Des singles, un EP et quelques concerts mémorables ont élevé Angel Cara au rang de sensation «dark pop» au Luxembourg. Libre et bien dans ses baskets, la chanteuse avance et évolue, toujours à son rythme, promet-elle.

Elle est apparue sur la scène musicale luxembourgeoise en 2019, sur la pointe des pieds. Avec son premier single, Blood, elle se présentait au monde sur des nappes vaporeuses, la voix claire et ronde doublée d’un écho. Cette chanson, qui convoque les univers d’Angel Olsen, Weyes Blood ou Beach House, était aussi la toute première qu’elle a jamais enregistrée. Cinq ans et un EP plus tard, Angel Cara se montre toujours plus déterminée à «s’investir en tant qu’artiste». Son nom, elle a commencé à l’imposer en 2021 avec Forgiveness, sa «vraie» première chanson, qui montrait déjà les différentes directions qu’elle souhaite emprunter avec sa musique : une pop déconstruite et mélancolique, qui puise son inspiration dans le hip-hop, le rock alternatif ou l’electro.
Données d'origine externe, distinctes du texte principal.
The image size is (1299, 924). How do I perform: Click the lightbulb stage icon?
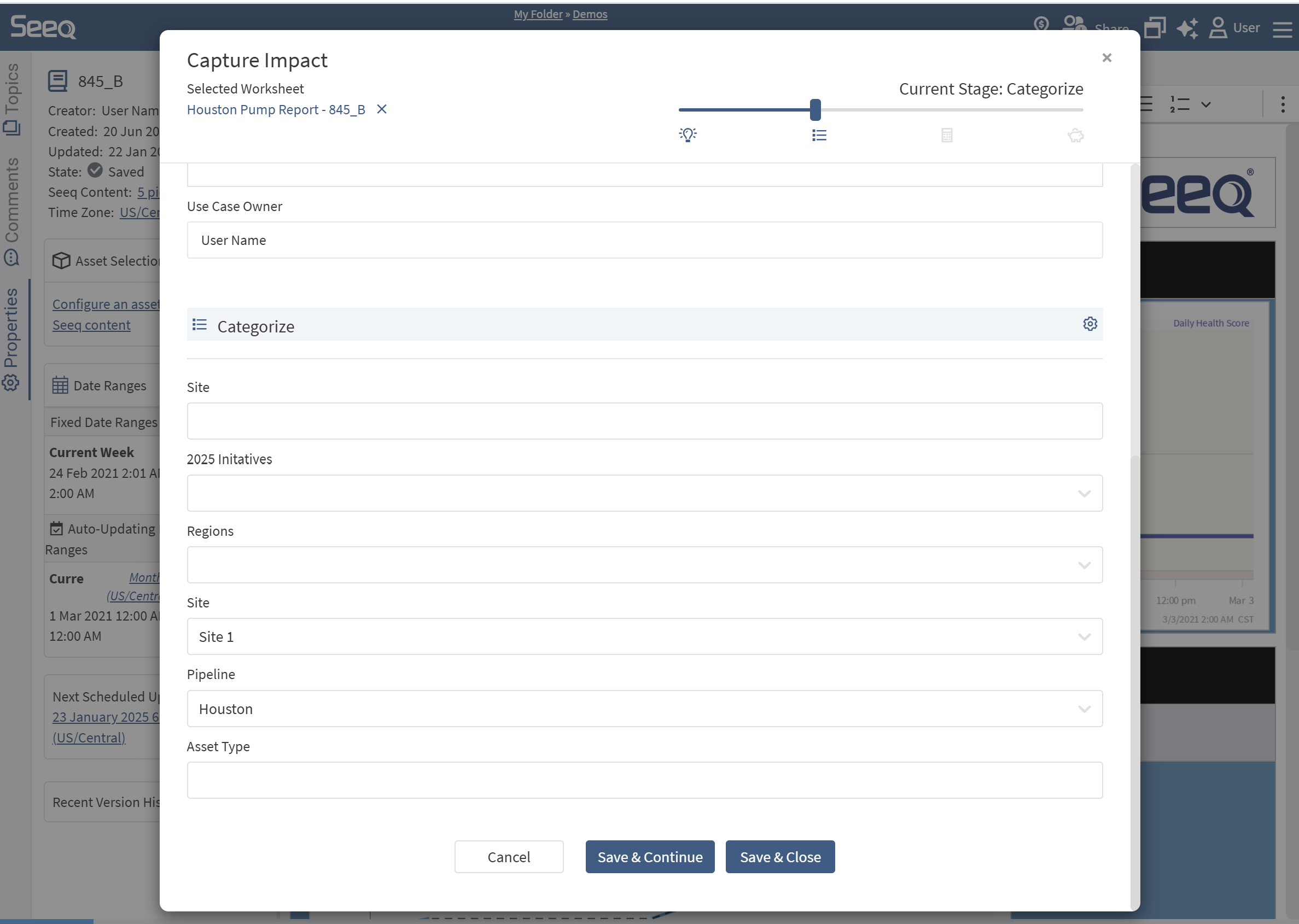688,135
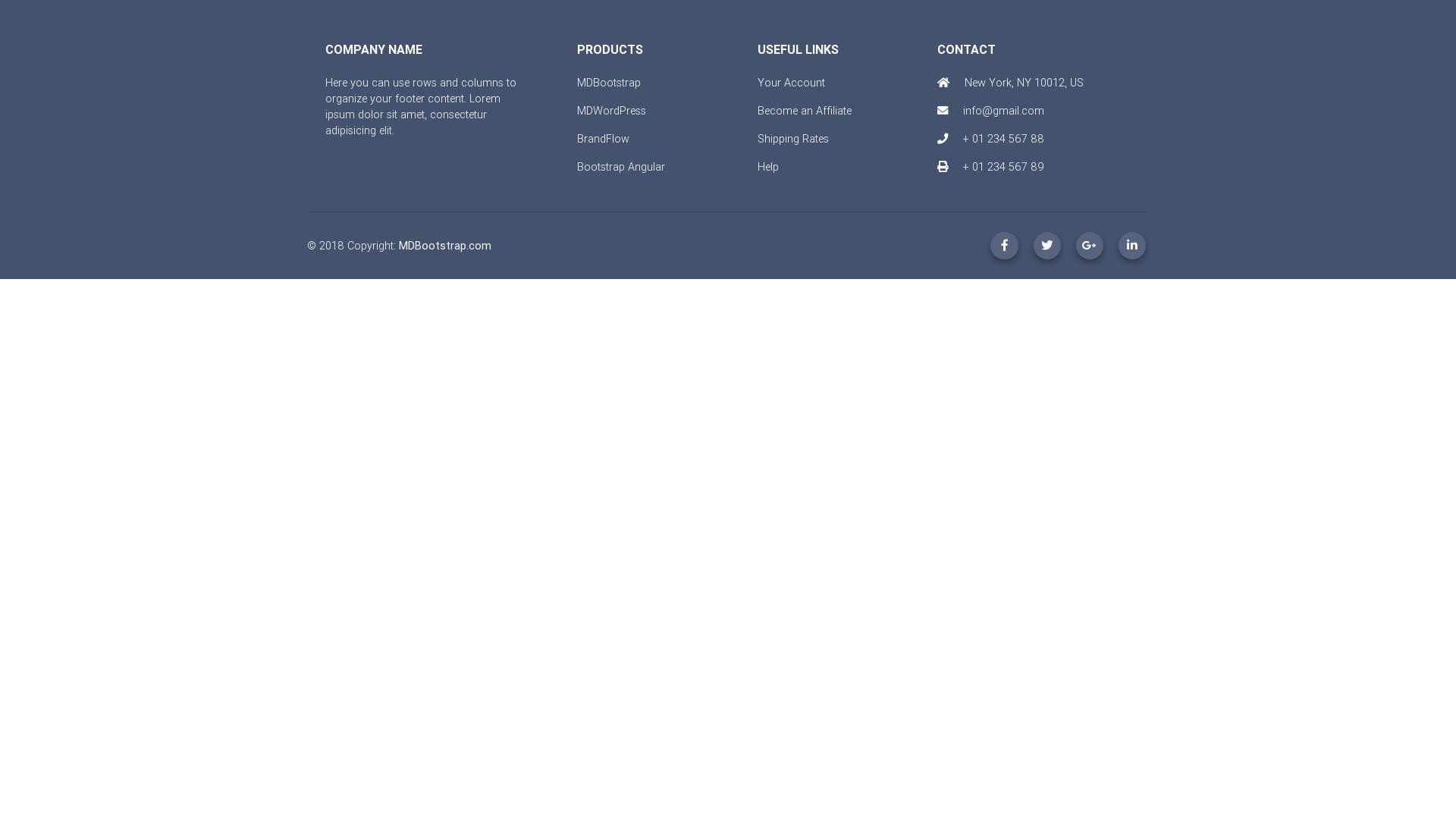Click the Twitter social icon
This screenshot has width=1456, height=819.
point(1046,246)
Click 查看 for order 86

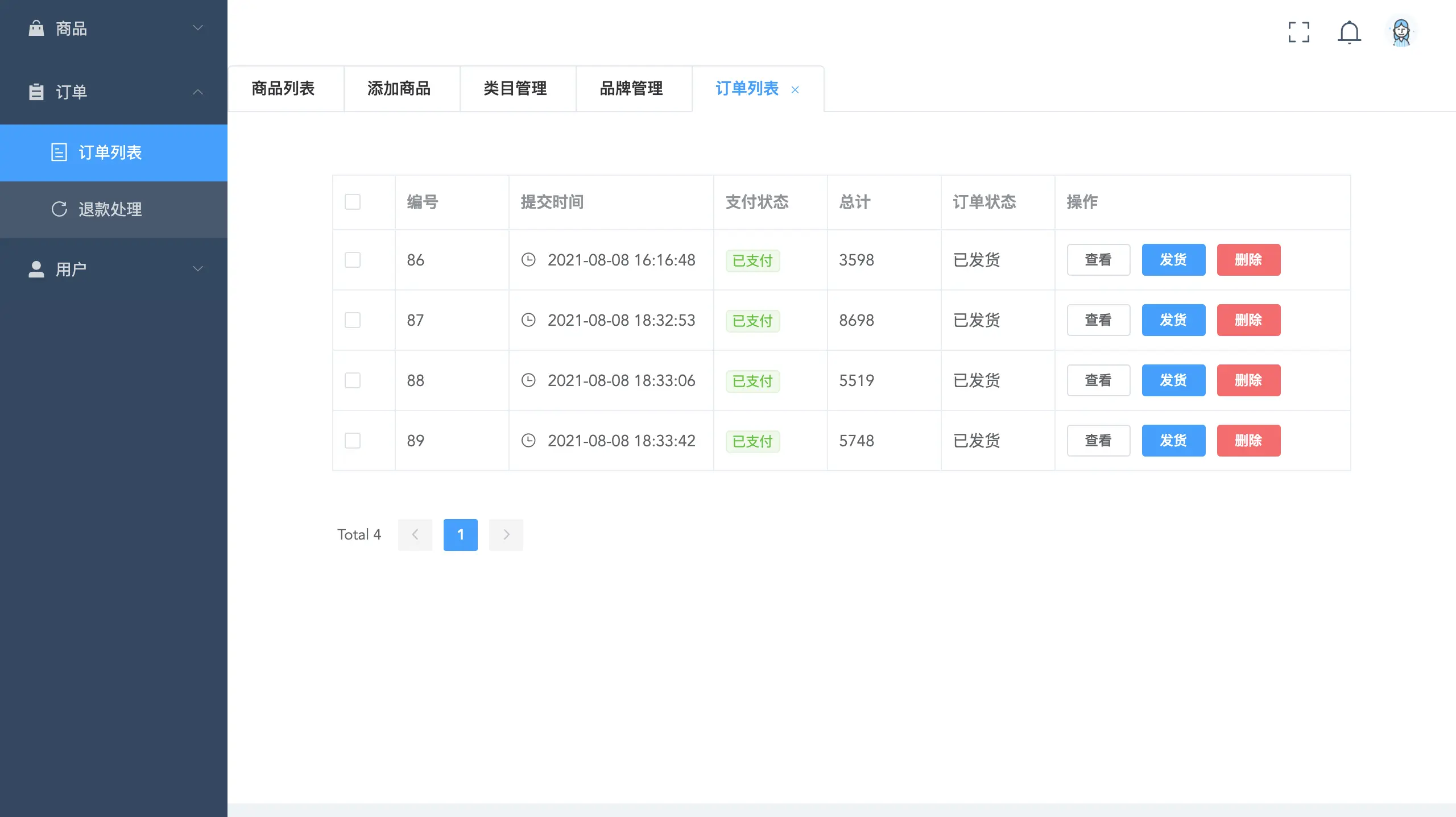click(1098, 260)
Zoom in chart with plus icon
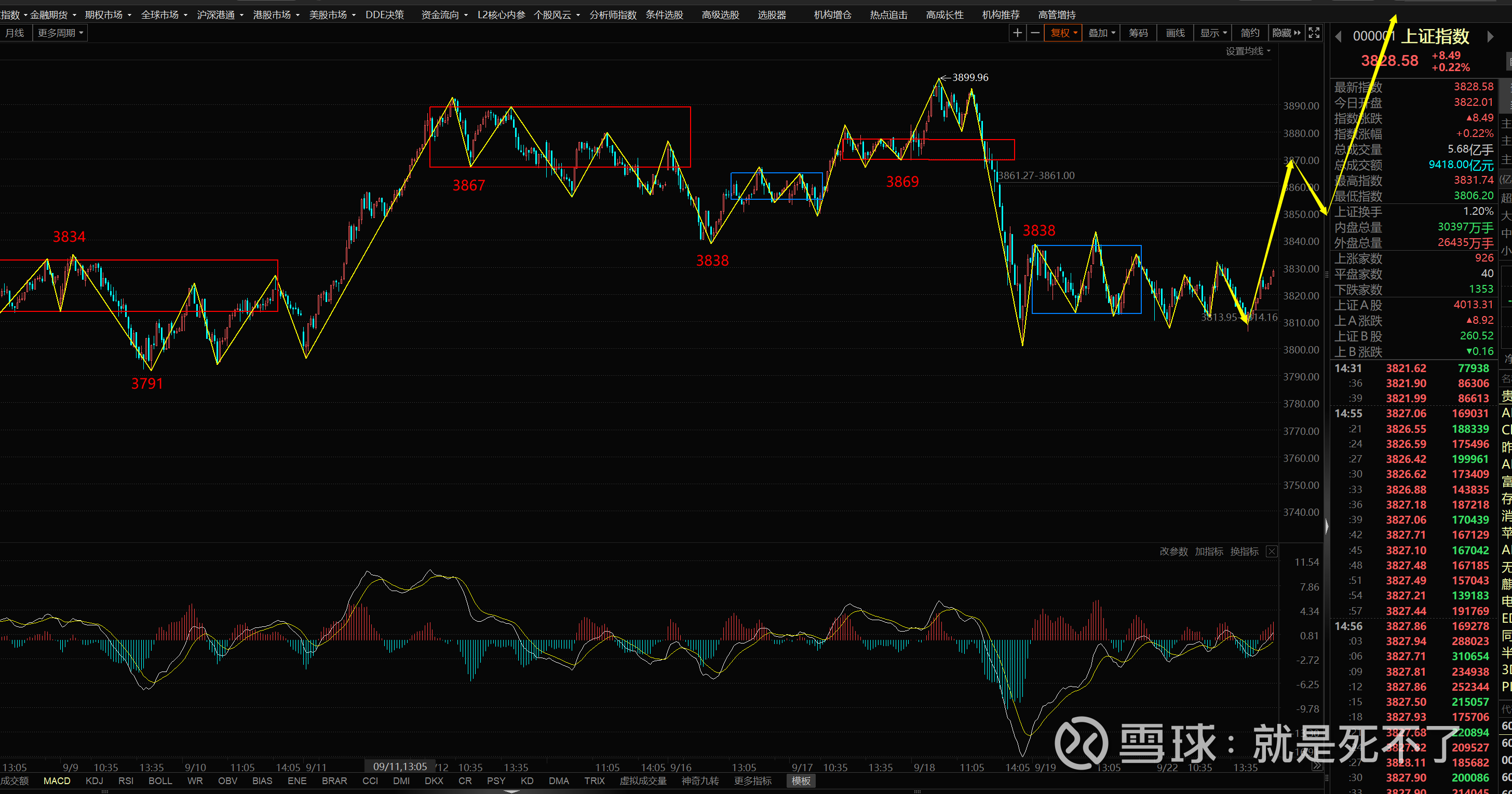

La même année, c’est lors du Screaming Fields qu’elle fait une performance remarquée. On l’a vue depuis sur bien des scènes du pays : au festival e-Lake à Echternach, en première partie de CHAiLD – à qui elle a retourné la faveur en l’invitant sur le single Kiss Me While U Can – à la Kulturfabrik… Et, surtout, aux dernières Francofolies d’Esch-sur-Alzette, dont elle garde un tendre souvenir de ce concert devant 2 000 personnes, «une étape très importante, un très grand jour pour moi», assure-t-elle. Du côté du festival eschois, le plaisir semble partagé, puisqu’Angel Cara a été sélectionnée pour participer à la prochaine Fabrik des Francofolies, le programme d’accompagnement à la carte à destination des jeunes artistes (lire encadré).

De la maison au studio

La musique est une affaire tant solitaire que collaborative pour celle qui souligne sa «chance d’avoir toujours été soutenue». D’abord par sa famille «mélomane», qui l’a inscrite à l’âge de 7 ans au conservatoire d’Esch-sur-Alzette, où elle a étudié le solfège, le violoncelle et le piano. À 14 ans, elle commence le mannequinat ainsi que des cours d’art dramatique, durant lesquels elle travaille sa diction et s’intéresse à la comédie musicale. «L’aspect musical et le chant ont toujours été des facteurs très importants» dans les activités qu’elle a poursuivies tout le long de sa scolarité. Alors, c’est naturellement vers la musique qu’elle a choisi de se tourner. Aujourd’hui, elle est «entourée d’une super équipe», à commencer par ses quatre producteurs, Turnup Tun, Tom Gatti, Max Hochmuth et John Wolter (alias Don Piano), «qui gère les sets live, les arrangements et qui est aussi mon batteur», précise-t-elle. Chacun donne à Angel Cara la possibilité d’explorer plusieurs directions musicales, formant un tout qui définit la chanteuse.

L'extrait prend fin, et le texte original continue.